Copy out the items word for word, starting at the line containing "Where should I" and ending at the line containing "The image size is (1280, 810). (360, 46)". Leave the pictures out.

● DATA SUPPLIED:
--- Begin ---

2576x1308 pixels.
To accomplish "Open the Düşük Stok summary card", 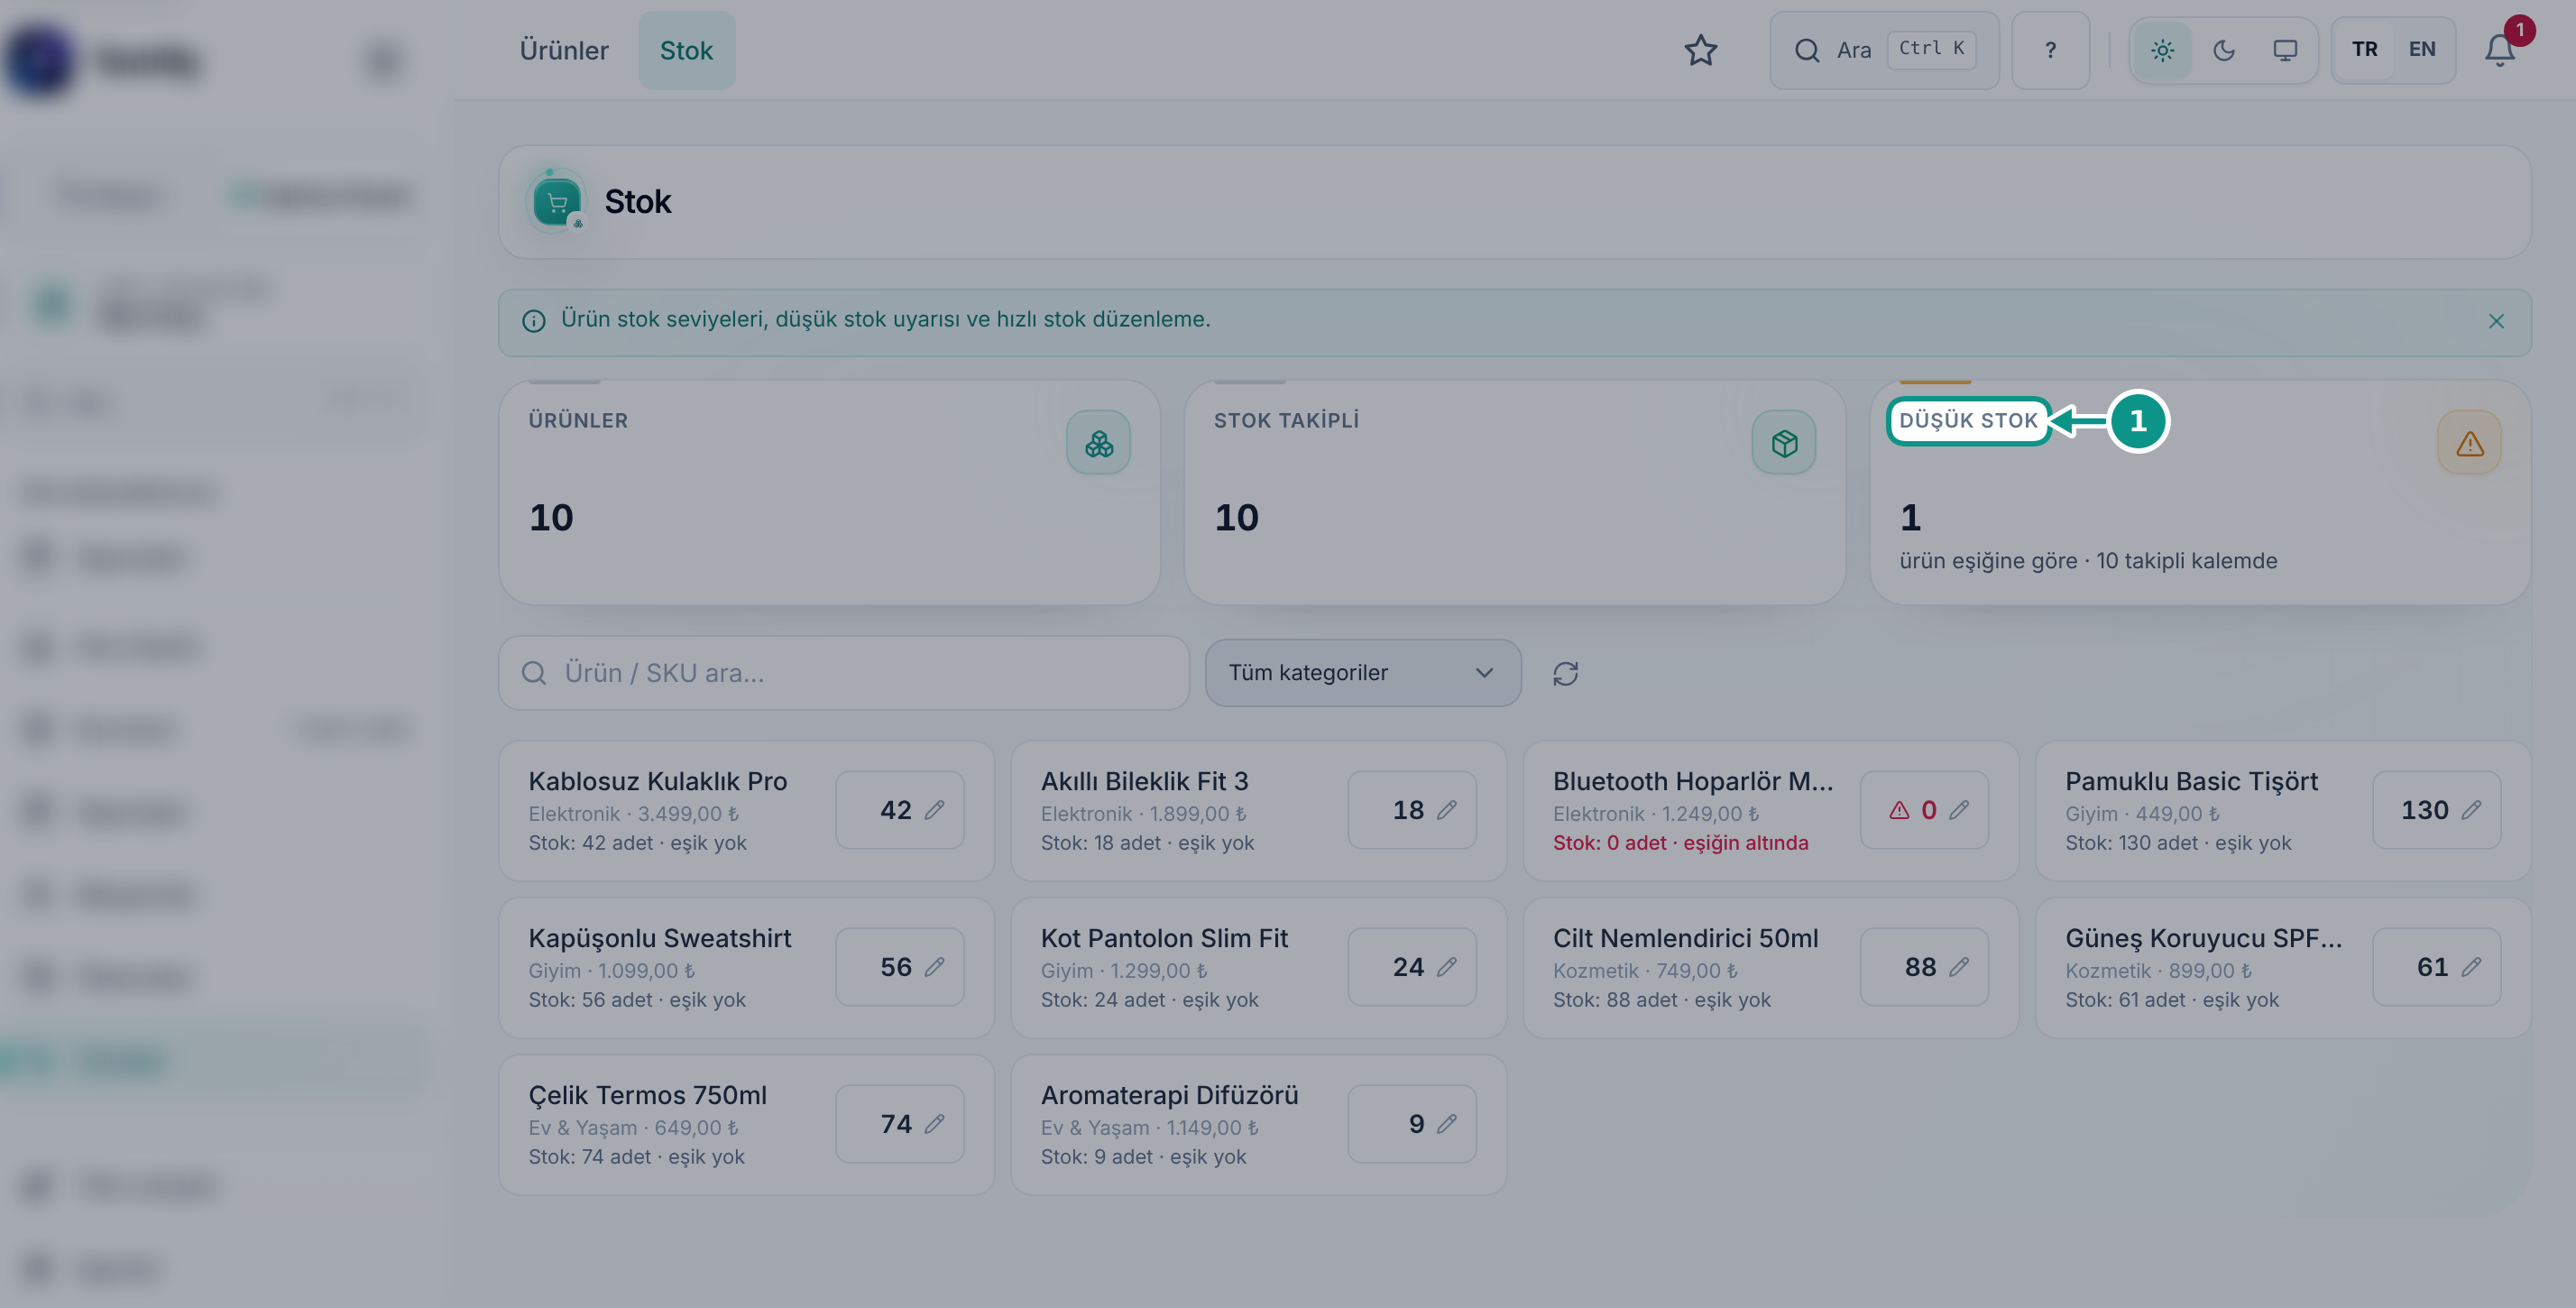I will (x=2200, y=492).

--- End ---
--- Begin ---

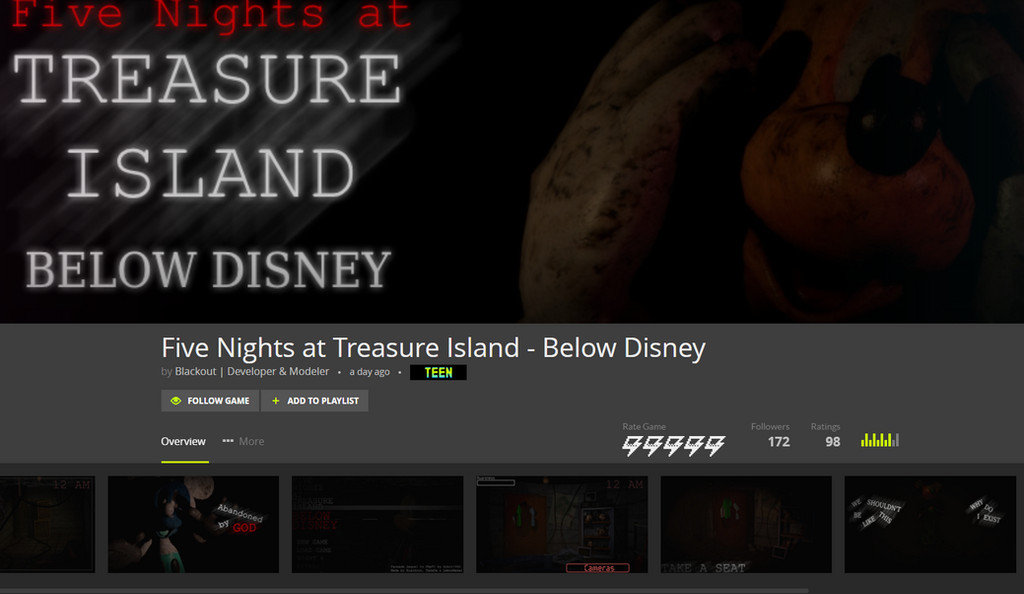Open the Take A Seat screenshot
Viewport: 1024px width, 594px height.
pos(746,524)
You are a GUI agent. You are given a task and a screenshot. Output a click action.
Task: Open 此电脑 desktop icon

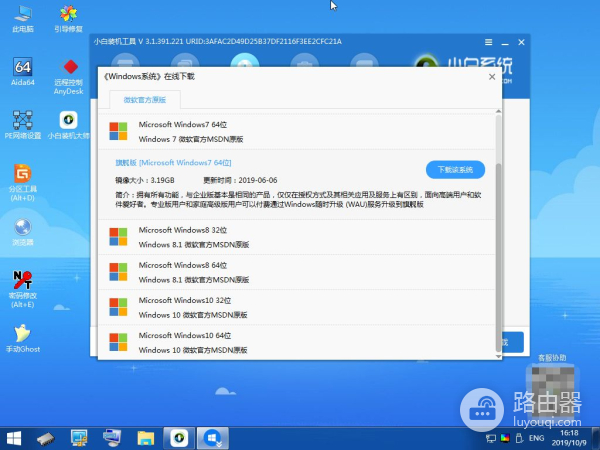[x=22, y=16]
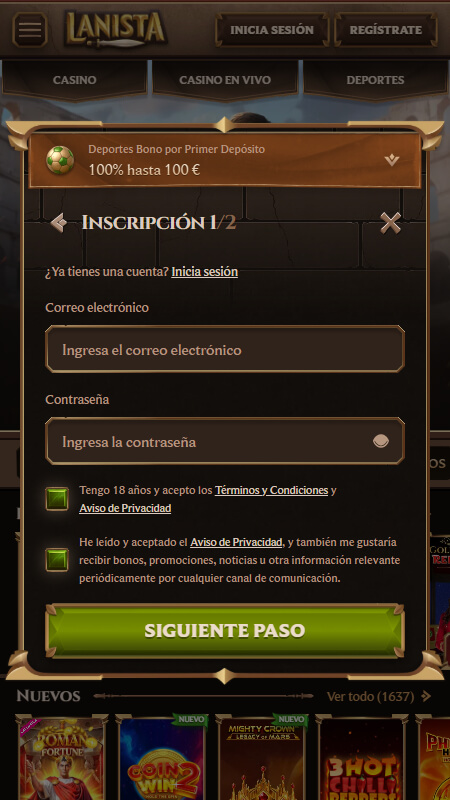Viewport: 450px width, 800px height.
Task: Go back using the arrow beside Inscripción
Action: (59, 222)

--- End ---
--- Begin ---

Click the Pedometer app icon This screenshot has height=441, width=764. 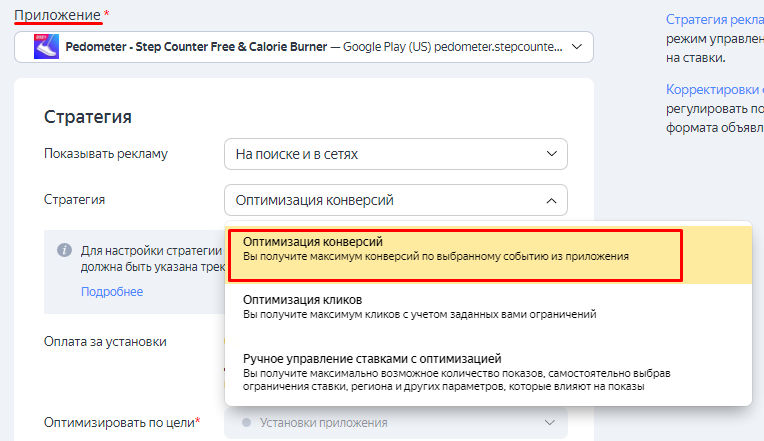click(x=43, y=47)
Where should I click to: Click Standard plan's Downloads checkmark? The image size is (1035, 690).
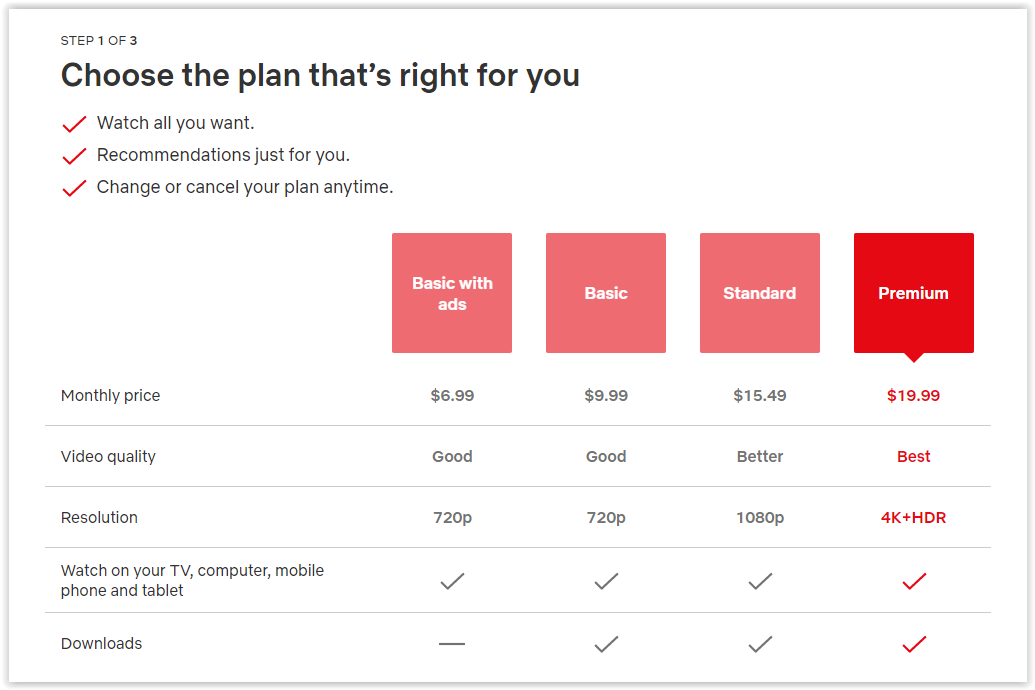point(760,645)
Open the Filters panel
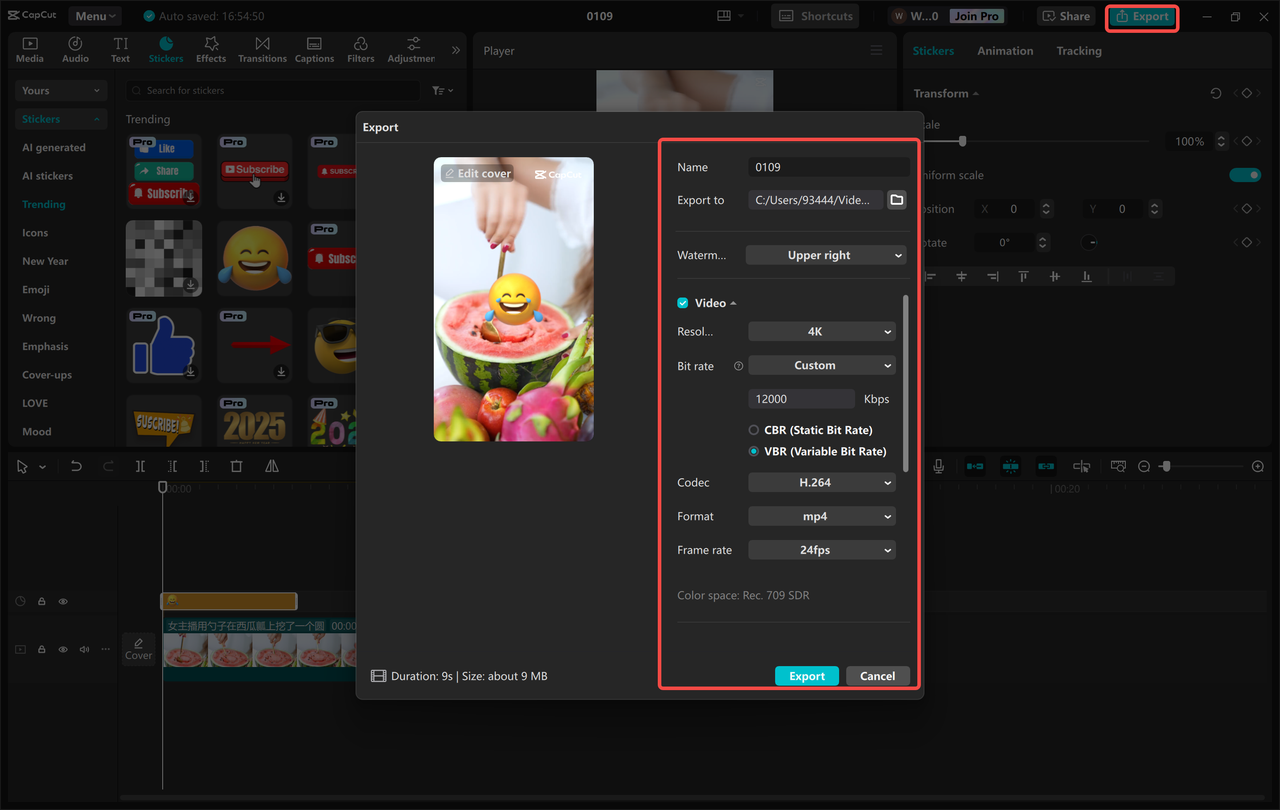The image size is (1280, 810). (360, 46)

--- End ---

● RESPONSE:
Where should I click to: Click Standard plan's Downloads checkmark? The image size is (1035, 690).
point(760,645)
Open the Filters panel
The image size is (1280, 810). (360, 46)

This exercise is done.